[EXERCISE] Pull every line holding the string "width" from the records below.

[Stored data entries]

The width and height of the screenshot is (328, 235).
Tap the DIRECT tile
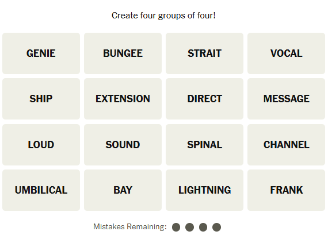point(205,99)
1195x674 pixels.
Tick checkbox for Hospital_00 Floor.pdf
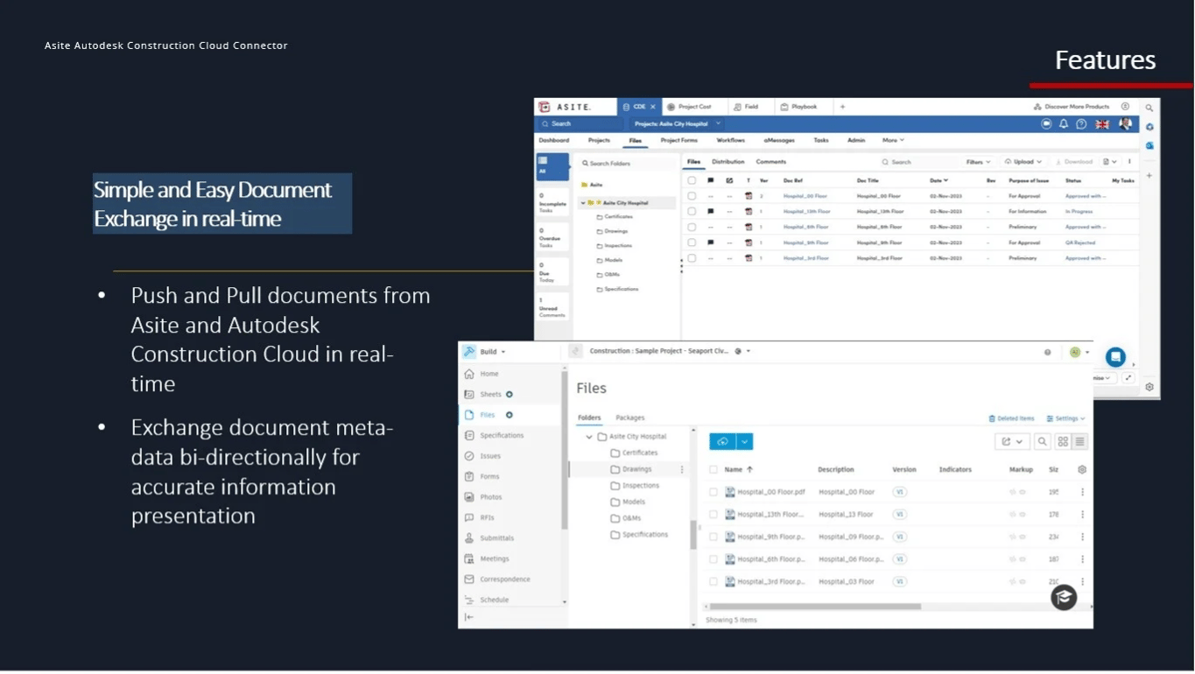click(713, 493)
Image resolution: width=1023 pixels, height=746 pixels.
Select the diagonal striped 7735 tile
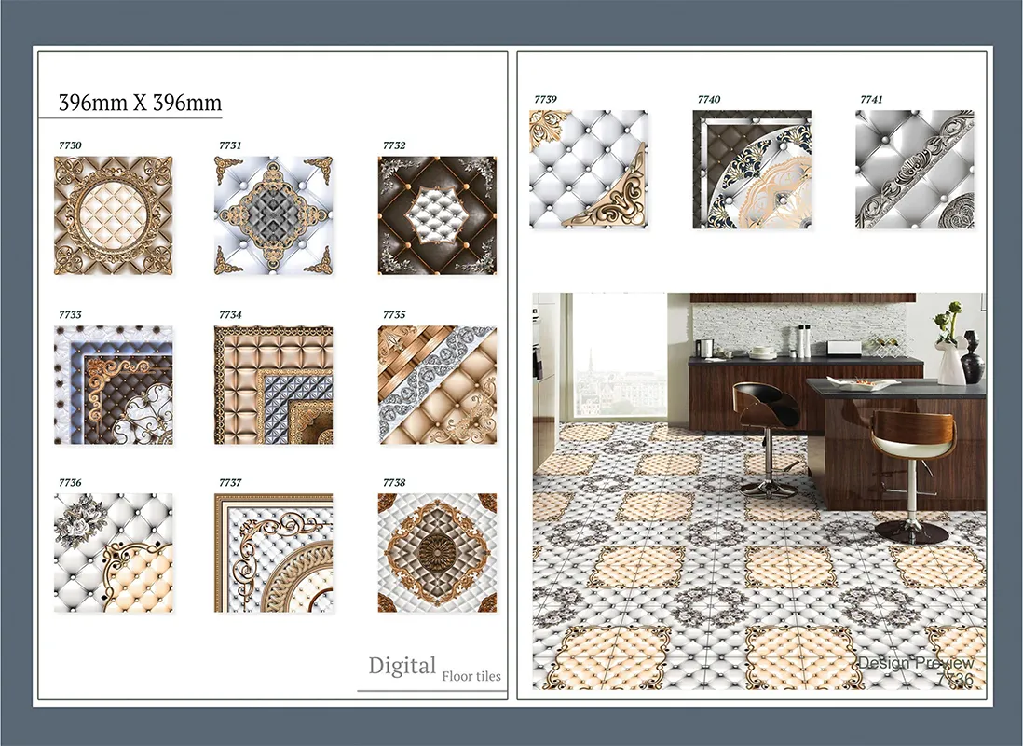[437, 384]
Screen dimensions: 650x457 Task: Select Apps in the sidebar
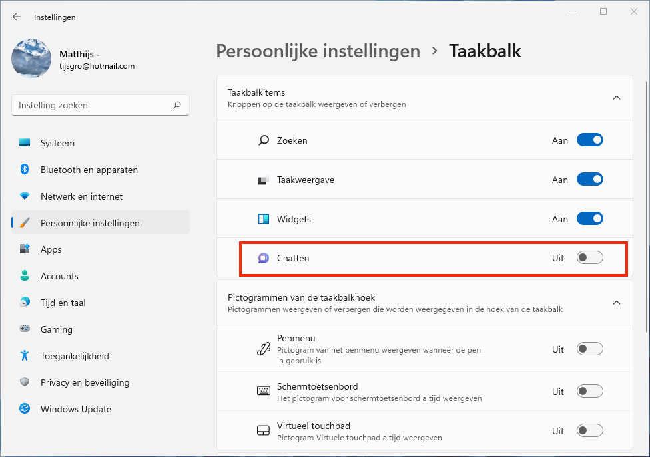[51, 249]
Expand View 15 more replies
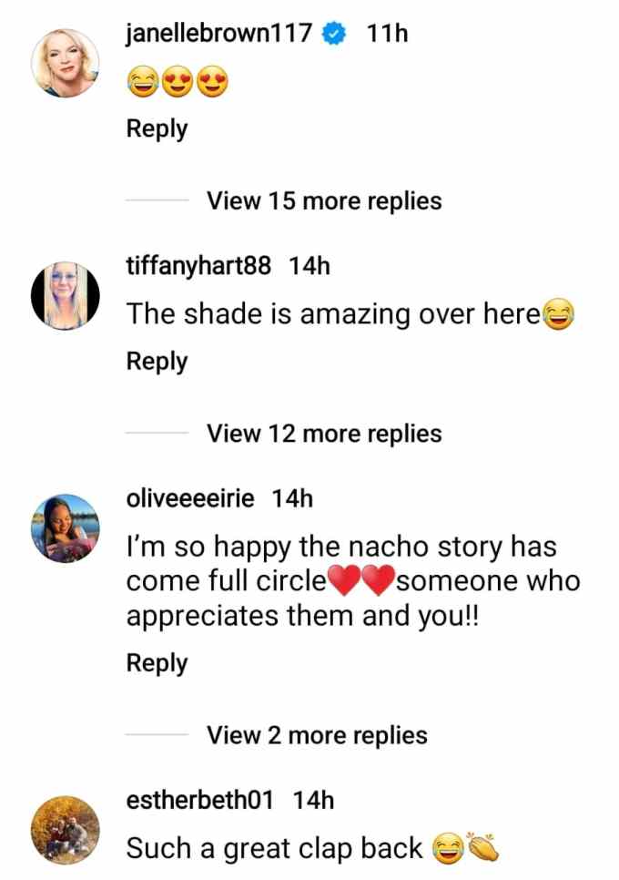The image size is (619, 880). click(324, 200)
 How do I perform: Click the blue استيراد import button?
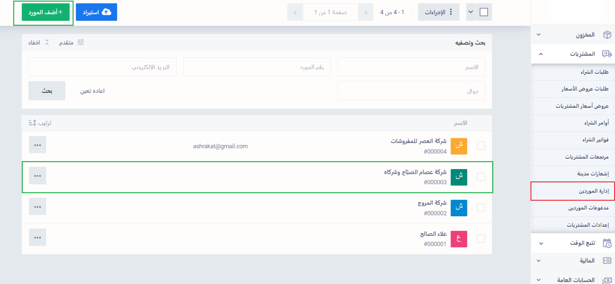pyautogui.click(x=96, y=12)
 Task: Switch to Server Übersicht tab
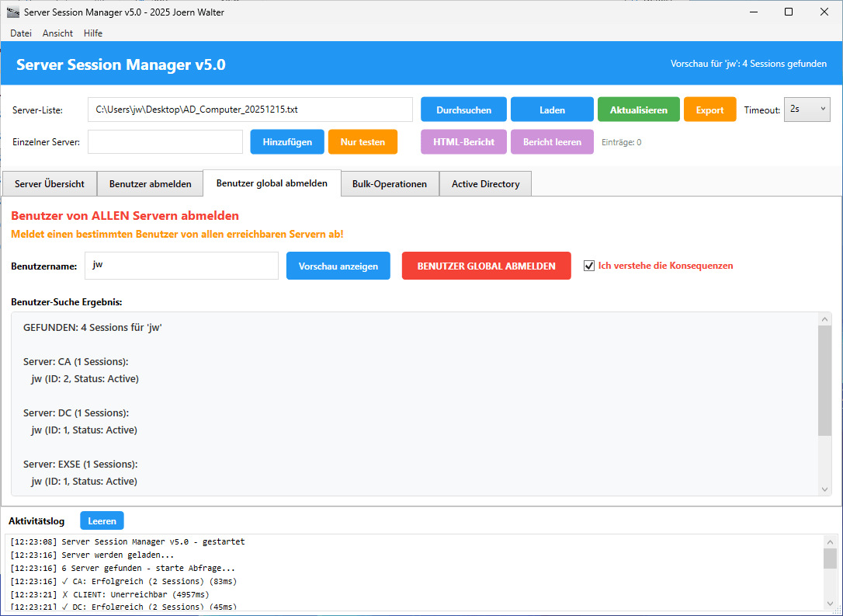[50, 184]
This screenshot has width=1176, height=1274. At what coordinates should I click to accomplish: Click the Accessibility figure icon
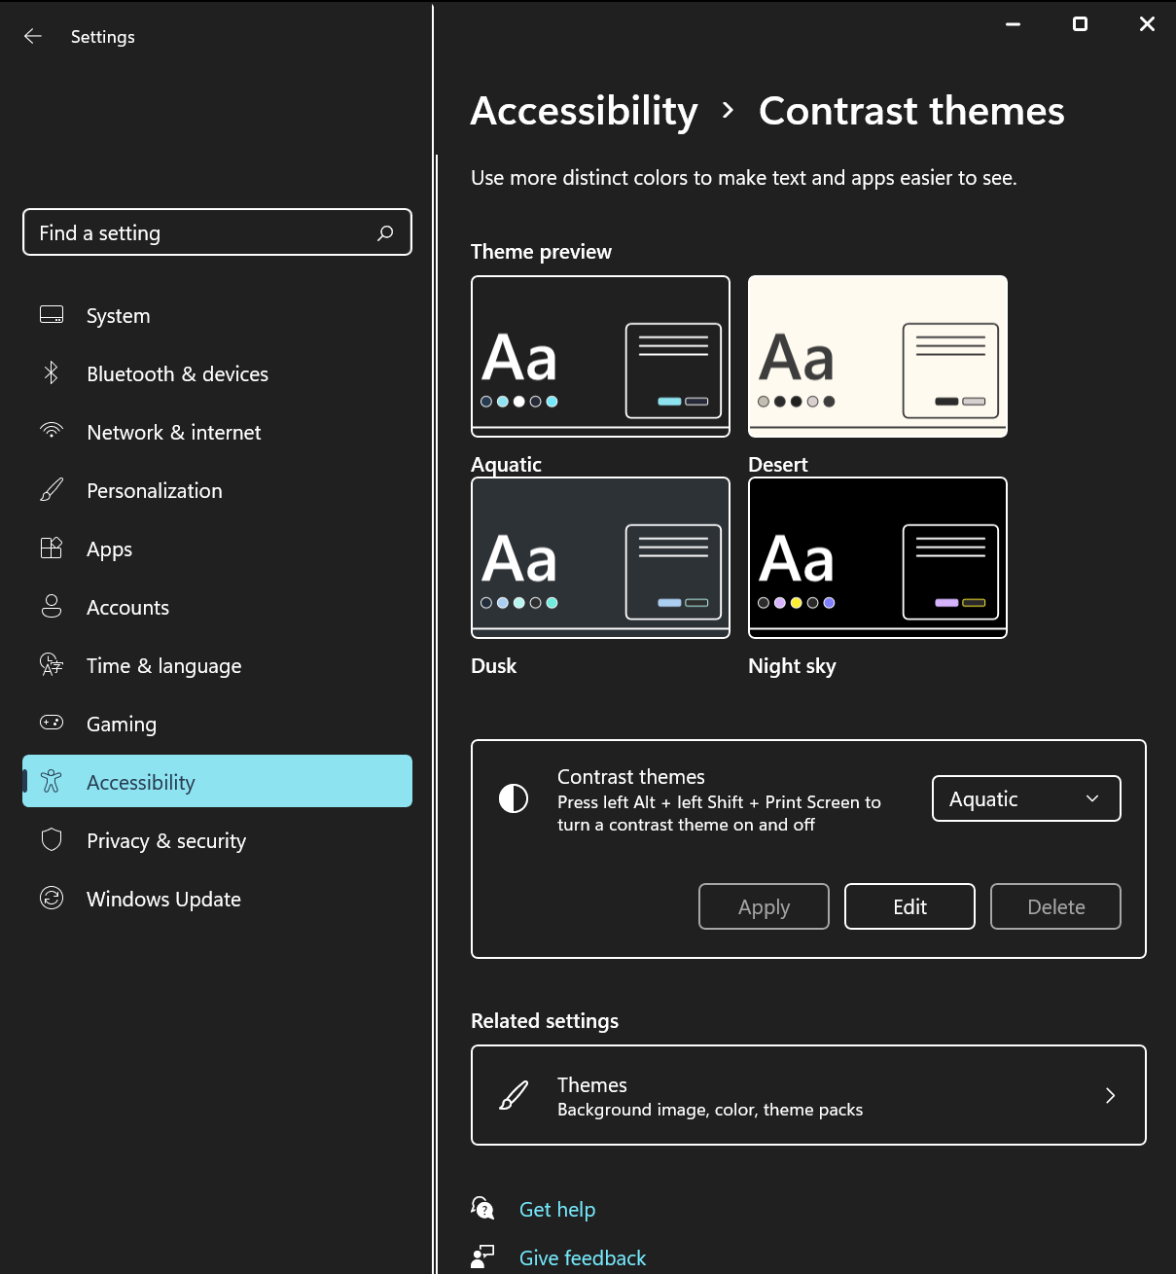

[WRITTEN SOLUTION]
The width and height of the screenshot is (328, 235).
Image resolution: width=1023 pixels, height=746 pixels.
This screenshot has width=1176, height=1274. At what coordinates should I click to accomplish: Click the Accessibility figure icon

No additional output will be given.